TEETH ACTUALLY UNRELATED-TO-RPGS BOOK OF THE YEAR
Aha, this is where the meta-tide is turned. Or at least sucked down some unexpected sinkhole into hyperspace. Given that TTRPGs are so often acts of intense and overwrought world-building, and MJ Harrison is a writer whose position has long been one opposing the very idea of world-building as an activity, it was certainly interesting to read his Not-A-Memoir-But-Something-Like-An-Esoteric-Writing-Guide, Wish I Was Here.

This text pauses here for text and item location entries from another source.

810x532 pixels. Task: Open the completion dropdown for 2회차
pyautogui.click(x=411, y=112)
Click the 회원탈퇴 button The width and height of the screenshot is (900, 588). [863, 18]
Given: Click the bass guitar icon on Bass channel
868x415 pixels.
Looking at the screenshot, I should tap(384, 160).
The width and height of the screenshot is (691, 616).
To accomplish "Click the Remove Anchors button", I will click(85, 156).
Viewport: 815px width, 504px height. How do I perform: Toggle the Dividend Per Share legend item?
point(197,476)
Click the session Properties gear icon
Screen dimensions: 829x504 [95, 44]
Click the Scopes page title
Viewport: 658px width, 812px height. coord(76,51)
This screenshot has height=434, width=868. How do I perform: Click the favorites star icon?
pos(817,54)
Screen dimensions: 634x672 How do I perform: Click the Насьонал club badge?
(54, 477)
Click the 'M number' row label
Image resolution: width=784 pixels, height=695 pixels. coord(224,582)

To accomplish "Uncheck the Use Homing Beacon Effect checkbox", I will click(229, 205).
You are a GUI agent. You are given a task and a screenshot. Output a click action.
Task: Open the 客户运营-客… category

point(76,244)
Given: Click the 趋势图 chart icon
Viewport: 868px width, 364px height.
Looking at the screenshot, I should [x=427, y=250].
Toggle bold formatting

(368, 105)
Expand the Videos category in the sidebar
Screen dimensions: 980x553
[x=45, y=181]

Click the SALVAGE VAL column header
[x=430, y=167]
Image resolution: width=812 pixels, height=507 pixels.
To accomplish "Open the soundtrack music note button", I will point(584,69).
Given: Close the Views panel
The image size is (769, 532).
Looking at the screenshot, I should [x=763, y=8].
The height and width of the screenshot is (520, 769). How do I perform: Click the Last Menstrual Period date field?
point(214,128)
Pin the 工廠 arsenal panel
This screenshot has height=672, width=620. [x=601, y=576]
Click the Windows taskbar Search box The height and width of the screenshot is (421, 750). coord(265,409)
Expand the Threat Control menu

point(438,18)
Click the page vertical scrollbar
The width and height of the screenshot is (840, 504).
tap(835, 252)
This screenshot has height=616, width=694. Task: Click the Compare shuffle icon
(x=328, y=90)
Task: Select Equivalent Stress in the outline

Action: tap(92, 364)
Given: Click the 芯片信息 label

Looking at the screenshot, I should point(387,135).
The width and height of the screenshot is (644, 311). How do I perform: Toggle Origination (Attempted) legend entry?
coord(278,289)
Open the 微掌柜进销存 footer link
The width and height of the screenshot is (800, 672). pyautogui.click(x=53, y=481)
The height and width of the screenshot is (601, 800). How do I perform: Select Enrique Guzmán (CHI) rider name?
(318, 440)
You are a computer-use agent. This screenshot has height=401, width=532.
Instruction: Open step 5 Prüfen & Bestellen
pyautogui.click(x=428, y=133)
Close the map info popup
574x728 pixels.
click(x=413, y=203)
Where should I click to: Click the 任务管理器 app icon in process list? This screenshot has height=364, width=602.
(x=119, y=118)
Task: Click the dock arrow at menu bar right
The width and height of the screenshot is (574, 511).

MJH’s recent novel The Sunken Land Begins To Rise Again is probably my favourite book of all time, but it is practically the antithesis of game worlds and fantasy as we indulge with it. Wish I Was Here is arguably a companion-piece to that work of “late style” (as MJH puts it) in which the author provides a sort of context which admits that really none of us understands the context.
I dunno! It’s hard to really articulate what it’s about without reading it. And I am not sure that I’d want to try. I am not sure I entirely understood it, or even that it’s there to be understood. I should read it again. And, either way, highly recommended.
TEETH SOCIAL MEDIA COLLAPSE AND REBIRTH OF THE YEAR
It’s been a year where the internet has begun a shift of some kind. It has affected us! We’re moving over to Buttondown for the newsletter, as you can see right now, and if you're interested in staying in touch via social networks then we’re attempting to rebuild over on Bluesky, having abandoned the awful wraith which Twitter has become. If you need an invite, then we still have some. Email us - teethrpgitch@gmail.com - and we will share what we can while stocks last.
Have a tremendous 2024!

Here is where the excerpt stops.